● **Latihan Tertulis A**
Salinlah baris-baris daftar di antara baris yang memuat "AGB (347, 2550)" dan baris yang memuat "Garage Door Opener Installation [Garage", termasuk kedua baris tersebut.

● **Teks Pilihan**
------------

Di akhir ayat ini Allah Ta’ala berfirman, إِنَّ اللَّهَ كَانَ سَمِيعًا بَصِيرًا Innallaha kaana samii’an bashiira “Sesungguhnya Allah Maha Mendengar, Maha Melihat.” Ayat ini untuk mereka yang memberikan suara, kalau tidak mengetahui mengenai seseorang yang akan dipilih maka berdoalah kepada Allah Ta’ala yaitu, “Wahai Allah, berikanlah taufik padaku untuk memberikan suara bagi orang yang terbaik dalam pandangan Engkau, dan diberikan dengan niat baik.” Doa itu adalah bagi Allah Ta’ala yang Maha Mendengar, Maha Melihat. Dia Mendengar.
Berfirman, Dia juga Melihat. Dia melihat amalan perbuatan kamu dengan pandangan mendalam. Oleh karena itu Allah Ta’ala tidak dapat ditipu, dan Dia mengetahui hingga kedalam lubuk hatimu yang dalam. Oleh karena itu apabila Jemaat orang-orang mu’min berdoa saat memilih pengurus maka Allah Ta’ala akan menjadi penolong orang-orang mumin untuk memilih para pengurus. Ini adalah kebiasaan Jemaat kita untuk berdoa sebelum setiap tugas dan pemilihan juga didahului dengan doa. Kalau pemilihan dijalankan dengan penuh ketulusan setelah memohon bimbingan dari Allah Ta’ala maka Allah Ta’ala akan menurunkan karunia dan berkat-berkat-Nya.

------------

● **Daftar yang Ditampilkan**
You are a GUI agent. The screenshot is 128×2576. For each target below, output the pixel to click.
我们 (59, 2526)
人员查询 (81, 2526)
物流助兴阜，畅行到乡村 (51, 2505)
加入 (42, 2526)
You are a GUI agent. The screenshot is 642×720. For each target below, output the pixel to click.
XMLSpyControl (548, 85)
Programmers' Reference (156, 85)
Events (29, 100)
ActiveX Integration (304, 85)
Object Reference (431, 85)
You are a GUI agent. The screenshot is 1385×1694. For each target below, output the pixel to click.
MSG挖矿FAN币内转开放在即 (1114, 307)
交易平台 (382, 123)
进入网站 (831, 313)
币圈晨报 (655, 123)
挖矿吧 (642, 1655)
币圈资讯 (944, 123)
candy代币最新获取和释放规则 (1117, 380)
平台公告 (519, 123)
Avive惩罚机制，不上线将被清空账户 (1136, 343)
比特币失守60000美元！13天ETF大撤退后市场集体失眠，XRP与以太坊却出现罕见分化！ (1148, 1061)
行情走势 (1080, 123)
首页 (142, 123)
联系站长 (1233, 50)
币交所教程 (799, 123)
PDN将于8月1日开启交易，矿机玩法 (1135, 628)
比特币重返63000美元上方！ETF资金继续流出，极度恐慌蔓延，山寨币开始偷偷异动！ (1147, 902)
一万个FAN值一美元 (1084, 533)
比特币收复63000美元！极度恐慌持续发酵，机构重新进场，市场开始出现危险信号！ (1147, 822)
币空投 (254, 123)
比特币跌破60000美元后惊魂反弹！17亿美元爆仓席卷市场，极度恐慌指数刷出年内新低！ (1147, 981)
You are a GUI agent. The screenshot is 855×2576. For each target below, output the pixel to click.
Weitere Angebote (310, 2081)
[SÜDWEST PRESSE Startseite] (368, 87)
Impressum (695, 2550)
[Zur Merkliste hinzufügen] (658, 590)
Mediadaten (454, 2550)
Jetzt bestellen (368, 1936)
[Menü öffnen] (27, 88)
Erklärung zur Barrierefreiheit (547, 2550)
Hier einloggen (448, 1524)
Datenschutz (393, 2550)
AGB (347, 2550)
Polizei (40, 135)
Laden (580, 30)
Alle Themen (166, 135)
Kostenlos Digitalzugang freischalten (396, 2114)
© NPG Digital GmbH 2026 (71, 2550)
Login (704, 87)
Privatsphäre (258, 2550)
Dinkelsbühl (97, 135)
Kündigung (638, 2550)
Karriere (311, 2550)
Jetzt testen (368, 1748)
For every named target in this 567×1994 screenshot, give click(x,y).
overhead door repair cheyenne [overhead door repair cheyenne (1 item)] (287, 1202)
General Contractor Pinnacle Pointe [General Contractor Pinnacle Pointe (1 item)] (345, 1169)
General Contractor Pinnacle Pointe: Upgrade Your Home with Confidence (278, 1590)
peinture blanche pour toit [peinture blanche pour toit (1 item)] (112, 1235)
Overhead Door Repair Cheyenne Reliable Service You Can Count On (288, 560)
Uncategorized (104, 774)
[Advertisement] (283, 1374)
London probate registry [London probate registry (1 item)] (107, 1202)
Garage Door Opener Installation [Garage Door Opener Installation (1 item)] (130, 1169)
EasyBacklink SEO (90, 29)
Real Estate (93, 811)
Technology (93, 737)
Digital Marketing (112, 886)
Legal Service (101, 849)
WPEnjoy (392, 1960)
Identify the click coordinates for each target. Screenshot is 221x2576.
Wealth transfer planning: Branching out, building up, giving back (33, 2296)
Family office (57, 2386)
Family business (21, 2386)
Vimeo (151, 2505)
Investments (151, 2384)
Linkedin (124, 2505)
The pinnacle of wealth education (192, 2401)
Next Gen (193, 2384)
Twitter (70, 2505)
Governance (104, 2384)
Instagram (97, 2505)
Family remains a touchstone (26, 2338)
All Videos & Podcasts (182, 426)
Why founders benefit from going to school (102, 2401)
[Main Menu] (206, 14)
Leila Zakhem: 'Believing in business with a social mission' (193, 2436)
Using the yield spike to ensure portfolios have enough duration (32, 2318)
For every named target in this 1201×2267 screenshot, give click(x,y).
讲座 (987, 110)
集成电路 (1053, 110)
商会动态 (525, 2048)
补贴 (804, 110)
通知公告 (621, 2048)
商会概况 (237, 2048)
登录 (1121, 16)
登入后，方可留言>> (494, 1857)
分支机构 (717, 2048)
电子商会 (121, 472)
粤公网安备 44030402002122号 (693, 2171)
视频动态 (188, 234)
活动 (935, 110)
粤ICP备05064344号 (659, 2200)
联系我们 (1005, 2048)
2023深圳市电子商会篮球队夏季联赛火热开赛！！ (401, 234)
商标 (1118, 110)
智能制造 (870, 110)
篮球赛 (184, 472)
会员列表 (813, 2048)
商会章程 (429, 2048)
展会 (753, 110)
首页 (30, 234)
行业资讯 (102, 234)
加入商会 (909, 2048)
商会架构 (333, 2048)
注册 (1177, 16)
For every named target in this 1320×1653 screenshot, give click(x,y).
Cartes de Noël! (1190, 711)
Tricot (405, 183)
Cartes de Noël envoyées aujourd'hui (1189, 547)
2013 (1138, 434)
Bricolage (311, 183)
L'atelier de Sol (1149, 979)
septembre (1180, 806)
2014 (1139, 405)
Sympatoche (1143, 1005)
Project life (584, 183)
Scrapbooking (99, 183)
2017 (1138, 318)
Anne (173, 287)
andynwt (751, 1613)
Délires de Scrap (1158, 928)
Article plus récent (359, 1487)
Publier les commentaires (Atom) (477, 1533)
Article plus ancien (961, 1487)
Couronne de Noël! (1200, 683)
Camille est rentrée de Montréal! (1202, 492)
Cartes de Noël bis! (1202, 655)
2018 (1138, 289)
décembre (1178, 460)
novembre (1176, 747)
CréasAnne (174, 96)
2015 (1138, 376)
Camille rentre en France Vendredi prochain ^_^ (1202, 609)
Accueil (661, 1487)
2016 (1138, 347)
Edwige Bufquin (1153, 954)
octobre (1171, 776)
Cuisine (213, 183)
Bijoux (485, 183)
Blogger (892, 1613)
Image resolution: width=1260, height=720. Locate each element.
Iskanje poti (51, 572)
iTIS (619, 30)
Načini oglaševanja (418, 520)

------------

● **Latihan Tertulis B**
Tuliskan kembali seluruh teks pilihan tanpa mengubah satu kata pun.

● **Hasil Latihan A**
AGB (347, 2550)
Polizei (40, 135)
Laden (580, 30)
Alle Themen (166, 135)
Kostenlos Digitalzugang freischalten (396, 2114)
© NPG Digital GmbH 2026 (71, 2550)
Login (704, 87)
Privatsphäre (258, 2550)
Dinkelsbühl (97, 135)
Kündigung (638, 2550)
Karriere (311, 2550)
Jetzt testen (368, 1748)
For every named target in this 567×1994 screenshot, give click(x,y).
overhead door repair cheyenne [overhead door repair cheyenne (1 item)] (287, 1202)
General Contractor Pinnacle Pointe [General Contractor Pinnacle Pointe (1 item)] (345, 1169)
General Contractor Pinnacle Pointe: Upgrade Your Home with Confidence (278, 1590)
peinture blanche pour toit [peinture blanche pour toit (1 item)] (112, 1235)
Overhead Door Repair Cheyenne Reliable Service You Can Count On (288, 560)
Uncategorized (104, 774)
[Advertisement] (283, 1374)
London probate registry [London probate registry (1 item)] (107, 1202)
Garage Door Opener Installation [Garage Door Opener Installation (1 item)] (130, 1169)

● **Hasil Latihan B**
Di akhir ayat ini Allah Ta’ala berfirman, إِنَّ اللَّهَ كَانَ سَمِيعًا بَصِيرًا Innallaha kaana samii’an bashiira “Sesungguhnya Allah Maha Mendengar, Maha Melihat.” Ayat ini untuk mereka yang memberikan suara, kalau tidak mengetahui mengenai seseorang yang akan dipilih maka berdoalah kepada Allah Ta’ala yaitu, “Wahai Allah, berikanlah taufik padaku untuk memberikan suara bagi orang yang terbaik dalam pandangan Engkau, dan diberikan dengan niat baik.” Doa itu adalah bagi Allah Ta’ala yang Maha Mendengar, Maha Melihat. Dia Mendengar.
Berfirman, Dia juga Melihat. Dia melihat amalan perbuatan kamu dengan pandangan mendalam. Oleh karena itu Allah Ta’ala tidak dapat ditipu, dan Dia mengetahui hingga kedalam lubuk hatimu yang dalam. Oleh karena itu apabila Jemaat orang-orang mu’min berdoa saat memilih pengurus maka Allah Ta’ala akan menjadi penolong orang-orang mumin untuk memilih para pengurus. Ini adalah kebiasaan Jemaat kita untuk berdoa sebelum setiap tugas dan pemilihan juga didahului dengan doa. Kalau pemilihan dijalankan dengan penuh ketulusan setelah memohon bimbingan dari Allah Ta’ala maka Allah Ta’ala akan menurunkan karunia dan berkat-berkat-Nya.